The Regrettes are Sage N. Chavis on bass, Genessa Gariano on guitar, Maxx Morando on drums, and Lydia Night on the mic. Chavis hails from Burbank and credits its small-town feel for helping her become “much more confident being an individual in public and having small talk with strangers.” Gariano tips her hat to Topanga Canyon’s “free spiritedness.” Morando is from Beverlywood/Culver City, and Night, his fellow Westsider, grew up in Santa Monica. “Everyone else was playing soccer and since I didn’t like that, I just wrote music,” she says.

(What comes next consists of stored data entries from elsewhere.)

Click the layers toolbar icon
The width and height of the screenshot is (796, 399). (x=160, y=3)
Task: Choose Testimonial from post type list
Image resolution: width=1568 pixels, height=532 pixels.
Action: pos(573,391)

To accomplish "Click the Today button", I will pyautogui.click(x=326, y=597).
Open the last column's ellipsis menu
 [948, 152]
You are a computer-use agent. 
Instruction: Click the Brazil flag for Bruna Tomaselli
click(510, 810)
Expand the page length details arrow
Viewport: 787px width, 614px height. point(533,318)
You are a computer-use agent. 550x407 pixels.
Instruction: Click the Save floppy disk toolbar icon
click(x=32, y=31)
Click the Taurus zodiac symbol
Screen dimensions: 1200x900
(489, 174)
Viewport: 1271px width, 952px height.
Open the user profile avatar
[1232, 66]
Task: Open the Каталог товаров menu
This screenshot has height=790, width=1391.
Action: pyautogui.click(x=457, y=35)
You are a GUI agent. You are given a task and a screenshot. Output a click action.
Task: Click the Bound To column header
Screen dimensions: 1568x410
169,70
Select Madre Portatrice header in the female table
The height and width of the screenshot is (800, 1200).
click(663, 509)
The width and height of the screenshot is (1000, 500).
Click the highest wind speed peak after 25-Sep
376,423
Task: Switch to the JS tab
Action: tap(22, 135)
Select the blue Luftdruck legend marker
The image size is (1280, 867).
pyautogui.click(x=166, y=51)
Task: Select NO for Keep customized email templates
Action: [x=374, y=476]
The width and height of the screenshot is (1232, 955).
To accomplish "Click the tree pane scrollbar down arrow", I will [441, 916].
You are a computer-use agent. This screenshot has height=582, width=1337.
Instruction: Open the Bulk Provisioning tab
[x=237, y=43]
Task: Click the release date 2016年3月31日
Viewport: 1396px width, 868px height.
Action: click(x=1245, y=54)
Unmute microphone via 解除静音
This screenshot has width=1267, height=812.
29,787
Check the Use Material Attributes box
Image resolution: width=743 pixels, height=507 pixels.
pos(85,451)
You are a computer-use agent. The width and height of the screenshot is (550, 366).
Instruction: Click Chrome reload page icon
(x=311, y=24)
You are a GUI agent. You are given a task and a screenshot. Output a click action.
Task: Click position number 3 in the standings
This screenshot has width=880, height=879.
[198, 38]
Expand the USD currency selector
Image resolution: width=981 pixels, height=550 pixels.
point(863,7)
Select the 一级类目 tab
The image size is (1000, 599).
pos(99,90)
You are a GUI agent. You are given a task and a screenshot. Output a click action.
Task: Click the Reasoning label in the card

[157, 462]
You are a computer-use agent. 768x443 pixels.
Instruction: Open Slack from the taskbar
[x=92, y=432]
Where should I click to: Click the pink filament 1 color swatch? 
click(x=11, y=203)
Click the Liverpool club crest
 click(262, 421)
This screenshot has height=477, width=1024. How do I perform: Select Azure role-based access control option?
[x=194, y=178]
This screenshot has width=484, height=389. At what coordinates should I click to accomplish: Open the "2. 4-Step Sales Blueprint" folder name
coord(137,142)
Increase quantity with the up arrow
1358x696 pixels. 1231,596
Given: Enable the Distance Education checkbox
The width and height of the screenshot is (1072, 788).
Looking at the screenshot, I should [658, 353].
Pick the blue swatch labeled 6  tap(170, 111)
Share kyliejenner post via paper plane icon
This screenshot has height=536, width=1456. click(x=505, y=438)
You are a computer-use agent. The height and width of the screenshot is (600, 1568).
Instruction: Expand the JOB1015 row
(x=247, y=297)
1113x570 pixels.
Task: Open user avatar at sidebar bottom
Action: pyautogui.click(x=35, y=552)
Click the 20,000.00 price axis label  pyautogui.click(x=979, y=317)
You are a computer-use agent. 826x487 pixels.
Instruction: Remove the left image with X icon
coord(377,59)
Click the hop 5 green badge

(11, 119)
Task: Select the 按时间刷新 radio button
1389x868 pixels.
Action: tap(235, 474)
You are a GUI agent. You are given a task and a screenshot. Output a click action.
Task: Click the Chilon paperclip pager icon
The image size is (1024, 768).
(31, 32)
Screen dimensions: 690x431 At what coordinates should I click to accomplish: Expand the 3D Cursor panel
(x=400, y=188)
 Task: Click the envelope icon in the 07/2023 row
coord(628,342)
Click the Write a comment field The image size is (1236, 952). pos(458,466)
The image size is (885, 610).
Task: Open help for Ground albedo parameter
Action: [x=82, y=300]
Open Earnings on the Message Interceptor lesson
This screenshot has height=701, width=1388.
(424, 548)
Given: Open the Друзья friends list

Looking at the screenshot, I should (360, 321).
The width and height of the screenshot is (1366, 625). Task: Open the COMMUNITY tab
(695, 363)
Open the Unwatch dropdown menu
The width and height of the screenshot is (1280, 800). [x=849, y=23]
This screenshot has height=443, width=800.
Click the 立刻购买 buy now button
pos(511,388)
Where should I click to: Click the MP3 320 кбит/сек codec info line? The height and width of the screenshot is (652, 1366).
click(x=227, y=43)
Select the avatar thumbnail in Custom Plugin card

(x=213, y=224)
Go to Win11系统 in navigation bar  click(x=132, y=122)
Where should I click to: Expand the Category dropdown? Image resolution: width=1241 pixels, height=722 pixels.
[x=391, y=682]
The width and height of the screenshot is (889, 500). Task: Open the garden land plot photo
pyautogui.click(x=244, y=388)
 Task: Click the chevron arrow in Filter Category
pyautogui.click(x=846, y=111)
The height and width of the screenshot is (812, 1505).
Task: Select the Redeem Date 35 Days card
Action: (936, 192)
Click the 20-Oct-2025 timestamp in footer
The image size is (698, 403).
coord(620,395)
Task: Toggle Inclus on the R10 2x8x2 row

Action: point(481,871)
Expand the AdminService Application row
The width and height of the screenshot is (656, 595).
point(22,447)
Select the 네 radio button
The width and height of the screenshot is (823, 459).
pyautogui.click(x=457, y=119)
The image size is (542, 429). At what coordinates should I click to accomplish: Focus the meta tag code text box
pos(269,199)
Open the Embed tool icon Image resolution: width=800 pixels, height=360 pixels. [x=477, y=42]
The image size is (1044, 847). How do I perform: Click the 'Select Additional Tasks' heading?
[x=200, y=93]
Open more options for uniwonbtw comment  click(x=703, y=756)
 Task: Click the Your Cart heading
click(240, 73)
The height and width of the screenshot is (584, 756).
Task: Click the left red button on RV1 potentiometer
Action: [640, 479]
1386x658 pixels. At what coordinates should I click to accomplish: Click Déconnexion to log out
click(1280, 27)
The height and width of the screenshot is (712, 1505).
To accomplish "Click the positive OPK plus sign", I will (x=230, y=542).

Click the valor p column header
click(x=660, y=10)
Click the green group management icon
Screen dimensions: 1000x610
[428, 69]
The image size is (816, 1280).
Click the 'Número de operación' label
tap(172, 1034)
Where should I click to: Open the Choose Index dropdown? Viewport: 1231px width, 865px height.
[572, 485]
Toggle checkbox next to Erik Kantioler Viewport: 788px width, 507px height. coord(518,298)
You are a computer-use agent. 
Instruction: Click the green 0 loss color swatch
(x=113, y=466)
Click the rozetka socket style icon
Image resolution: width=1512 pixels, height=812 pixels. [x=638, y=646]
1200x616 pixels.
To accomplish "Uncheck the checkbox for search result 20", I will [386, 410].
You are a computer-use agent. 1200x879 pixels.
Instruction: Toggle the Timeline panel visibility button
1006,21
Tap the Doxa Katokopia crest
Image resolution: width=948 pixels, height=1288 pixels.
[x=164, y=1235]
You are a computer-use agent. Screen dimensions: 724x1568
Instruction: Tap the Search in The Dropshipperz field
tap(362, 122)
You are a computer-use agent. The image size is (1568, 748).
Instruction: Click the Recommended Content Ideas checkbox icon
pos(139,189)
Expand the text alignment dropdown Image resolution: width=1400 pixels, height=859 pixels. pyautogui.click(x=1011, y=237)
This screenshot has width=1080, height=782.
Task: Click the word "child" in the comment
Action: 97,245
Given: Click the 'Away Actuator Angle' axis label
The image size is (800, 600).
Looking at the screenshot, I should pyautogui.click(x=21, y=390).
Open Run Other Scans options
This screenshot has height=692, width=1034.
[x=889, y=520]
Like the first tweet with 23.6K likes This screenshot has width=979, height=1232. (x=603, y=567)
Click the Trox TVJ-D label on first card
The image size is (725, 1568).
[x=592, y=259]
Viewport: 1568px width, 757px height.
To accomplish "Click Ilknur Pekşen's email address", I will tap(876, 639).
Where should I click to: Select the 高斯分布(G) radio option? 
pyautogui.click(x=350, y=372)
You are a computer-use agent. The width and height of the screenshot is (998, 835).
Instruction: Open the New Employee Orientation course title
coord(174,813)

Chavis, Gariano, and Morando met at a music school in the valley a decade ago. Night is a younger alum. The quartet “…reconnected about a year and a half ago” and The Regrettes hit the ground running all the way to Warner Brothers Records.
Give Feel your feelings fool! the band’s January 2017 debut album, a listen to understand how Chavis, Gariano, Morando, and Night are primed for forging their own punk pathway. Their fun and infectious vibes radiate when you hear Morando keep the beat, Gariano and Chavis harmonize and strum, and Night hit notes that pull on your heart strings. They draw you in, sit you down, and share their vulnerability as Night sings of dealing “…with patronizing assholes” and “…the stretch marks on your butt.”
The band nods to sixties girl groups and 90s punk, but, Gariano affirms, “You’ve got to create your own sound and not try to emulate someone else’s.” The Regrettes do just that. Chavis, Gariano, Morando, and Night are young. The oldest, Gariano, who is only 20, laments that she’s constantly reminded of how young she looks, piquing her insecurity.
How does this young band make sure they’re taken seriously?
Night notes their “…team is amazing and extremely respectful,” but what about the other bullies, who, as Chavis says, “…exist everywhere?” The punk rock tactic to combatting patronization according to Gariano is “being gracious and mature,” which proves itself paramount at a time when Morando notices “kids feeling like they’re entitled to things…just treat everyone as you want to be treated,” he says. “When people see us live their ideas usually change, and if not, a conversation with us all fixes that,” Chavis explains. The bottom line: “Fight fire with water,” Gariano preaches.
Playing a kickass show doesn’t hurt, either.